What do banks invest in? How much do they “skim off the top” before they hand out interest to their account holders?
Classically, banks invest in loans. They borrow money from depositors, paying them x% interest, and lend it out to borrowers, charging them y% interest. The spread, y%-x%, is the bank’s return.
Of course, it gets more complex than that. The amount lent out doesn’t exactly equate to the amount deposited. The bank pays different interest rates to different depositors, and charges different interest rates to different borrowers. Many banks also have an investment management arm which invests and manages customers money for a fee. And so forth.
Well, basically they invest in loans e.g. personal consumer loans, home mortgages, funding for small, medium and large corporates.
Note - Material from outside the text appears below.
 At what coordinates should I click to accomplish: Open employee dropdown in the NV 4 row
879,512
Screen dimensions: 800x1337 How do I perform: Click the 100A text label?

A major profit source is the differential between the interest rate they pay to their depositors and the interest rate they charge to those who borrow money. This interest rate margin will depend on:
- the nature of the product;
- the competitiveness of the market;
- the degree to which the market is regulated;
- consumer protection requirements etc
Don’t forget funding for The Gummint. (Bonds.)
You’re acting as if the money’s here, but it’s in Jim’s house, and Dave’s house…
Okay, that technically wasn’t a bank, but so what?
There’s all different levels of banking, there’s the mom and pop bank on the corner, then there’s State Street Bank in Boston. Big banks generally invest large sums in low risk investments, they don’t need to take big risks because they have large sums of money, one tenth of one percent of a billion is million bucks. But they do some exotic things too, like buy futures in foreign currencies to hedge on their overseas investments. Almost all banks are big into real estate investment, just look for the tallest buildings in the biggest cities, they are generally banks (or insurance companies, which are basically banks in a different suit of clothes).
How prevalent are mom-and-pop banks?
I ask because banks really need to seem secure and stable and absolutely immune to the whims and wiles of day-to-day life. Large corporations are seen as all of those things, while smaller operations are generally regarded as being fly-by-night and, ultimately, transient. That seems like a pretty hard thing to overcome if you’re trying to establish a new bank in any economy.
So, does anyone record the number of single-branch banks?
Not sure how many there are, but $100,000/account deposit insurance from the Federal Deposit Insurance Corporation should alleviate the average person’s fear of their bank going under.
Banks invest in everything.
For ordinary commercial banking, they don’t “skim off the top” from their investors. Basically it works something like this:
Blalron takes $1000 and deposits it in a savings account at, say, Bank of NY. BNY is required by the Federal Reserve to keep a % of their deposits on hand (called a reserve ratio). So lets say the reserve ratio is %5. BNY can take your $1000 and loan out $950 of it to other people. They make money off the interest on those loans as well as fees they charge you for various services.
Investment banks deal with institutions. For example, Goldman Sachs or Merrill Lynch might put together a merger and acquisition deal between two companies or help a company go public with an IPO. For this service, they will keep a percentage of the money made on the deal. They also trade in various financial instruments - stocks, bonds, currency, derivatives, what have you. Much like a stockbroker, they collect a commission off of these transactions.
As for the actual %, that I don’t know.
Yep, including stocks, bonds, T-Bills, real estate, etc. - banks invest in everything an individual invests in and a few other things, too, like overnight funds.
All correct, but it’s really much more complicated. Let’s say the bank only had loan demand for $500 that day. That leaves them with $450 in “dead” funds. In order to get some return on that money the bank will likely invest it in “overnight funds”. This is a pool of money that is loaned overnight to other banks to balance their books. For instance, Bank “A” has $450 more in deposits than loan demand. Bank “B” took in $1000 in deposits (net $950 after the reserve requirement is met) but loaned out $1400. Bank “B” will borrow $450, at the prevailing bank-to-bank interest rate, in overnight funds. Bank “A” gets one day worth of interest on their $450. Bank “B” has to pay overnight interest, but that’s less than the loan spread so they still make money, and they balance their books. The next day the scenario repeats, but it may be Bank “B” contributing overnight funds and Bank “A” borrowing.
When the bank has significantly more funds on deposit than outstanding loans, and the imbalance is projected to remain that way, they will invest funds in longer term, higher yield investments.
It’s a very delicate, multi-trillion dollar, nationwide daily balancing act.